Section 69(2) of the Land and Environment Court Act 1979 provides that costs are in the discretion of the Court. The Court has issued Practice Direction 1993 which states that:

    “The practice of the Court is that no order for costs is made in planning and building appeals unless the circumstances are exceptional.”
Recently, the Court of Appeal determined the Practice Direction 1993 amounted to a fetter on the discretion of the Court and that there was no court rule as to costs. Accordingly, the Working Party recommends that the present practice be abandoned.

The old rule was, broadly, a recognition that with respect to minor developments (being a majority of development applications brought to the Court) an application (for example, for permission to add a room to a house) might result in the whole house being sold if the application were unsuccessful and an order for costs were made. On the other hand, it is also recognised that so far as major developments were concerned, for example shopping centres and the like, the obtaining of development consent from the Court was simply a part of the process which commenced with the concept and finished with the building of the shopping centre. Thus if the Minister called in the development and after an inquiry was held and the decision was made the beneficiary would not ordinarily expect an order for costs directed to the council which opposed it. Moreover, it was generally recognised that there were grey areas between major and minor development and also that in both categories parties were sometimes being put to unjustifiable expense.

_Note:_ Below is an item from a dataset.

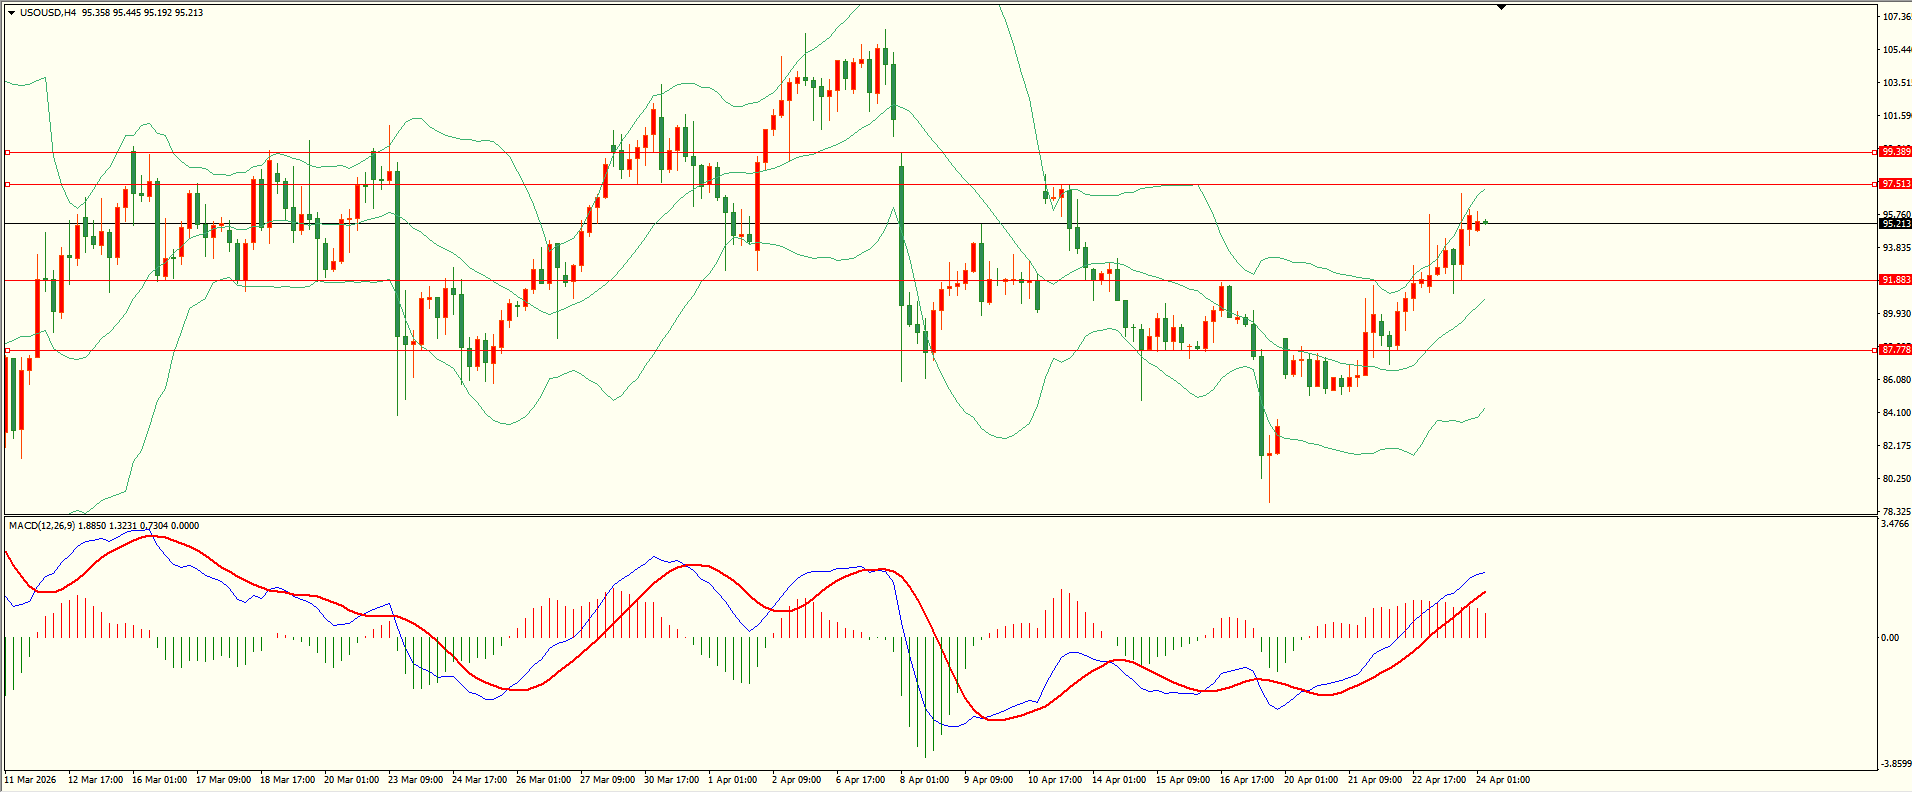This screenshot has width=1912, height=793.
Task: Click the 87.778 red price label
Action: tap(1895, 350)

A number of submissions have been made to the Working Party to the effect that the old practice (which in any event is unenforceable) should be widened and costs should be awarded when it is just and equitable for that to happen. Without raking over old decisions of the Court (which to the extent that they relied on the old “practice” would be less than helpful) the Working Party believes that the practice should become a rule and should be expressed as follows:
    “Ordinarily in planning appeals each party will pay its own costs unless the judge is of the opinion that it is fair and reasonable for one party to pay all or some of the costs of another party.”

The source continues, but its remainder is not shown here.